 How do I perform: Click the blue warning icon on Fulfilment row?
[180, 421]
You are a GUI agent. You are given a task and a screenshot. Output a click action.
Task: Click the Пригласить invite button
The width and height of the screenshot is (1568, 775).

═══

_WHAT THIS TASK INVOLVES_
Restate all of the lines in the material exactly as they are.

_RESPONSE FOR THIS EXERCISE_
 How do I perform: Click the blue warning icon on Fulfilment row?
[180, 421]
You are a GUI agent. You are given a task and a screenshot. Output a click action.
Task: Click the Пригласить invite button
The width and height of the screenshot is (1568, 775).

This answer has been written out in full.